The official purchasing managers’ index released Wednesday slipped to 50.3 in February from 51.3 in the previous month, its biggest drop in nearly six years.
The last time the index was lower was in July 2016. It has now fallen for the third straight month though it remains just above the 50-point mark signifying expansion on the index’s 100-point scale.
Output and new orders grew at a slower pace for the month while new export orders weakened further, contracting for the second straight month, according the report’s sub-indexes.
The China Federation of Logistics & Purchasing’s PMI is a widely watched early indicator of health in the vital manufacturing sector, which employs many millions of workers and is a key component of China’s economy, the world’s second biggest.
The Lunar New Year tends to distort readings because the holiday falls at different times in the first two months of the year. Factories usually stock up on raw materials and scramble to fill orders before shutting for a week-long break, which this year began in mid-February.
“The time around the festival is traditionally a slow business season. Enterprises generally stop work to reduce production and market activity weakens,” said senior statistician Zhao Qinghe of the National Bureau of Statistics, which released the data on its website.

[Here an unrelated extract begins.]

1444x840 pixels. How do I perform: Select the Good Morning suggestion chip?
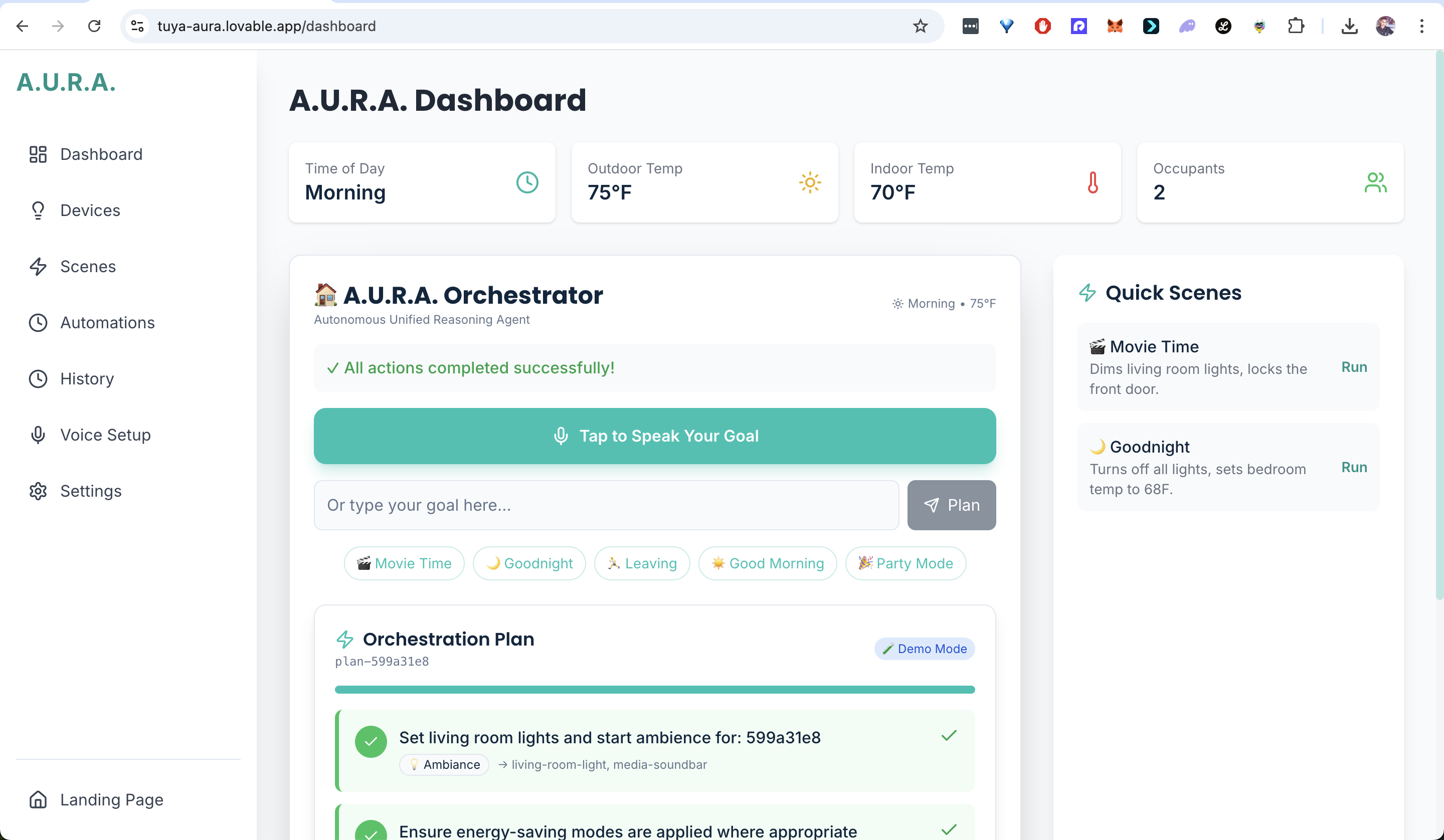click(767, 563)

But because the drop was so big, economists suspected other factors were also involved. Beijing’s intensive anti-pollution campaign likely “played an important role in dampening the headline numbers on top of the holiday effect,” ANZ Bank’s China Economist Betty Wang said.
A separate report showed activity also cooled in China’s services sector for the first time in four months. The non-manufacturing purchasing managers’ index slipped to 54.4 in February from 55.3 in January.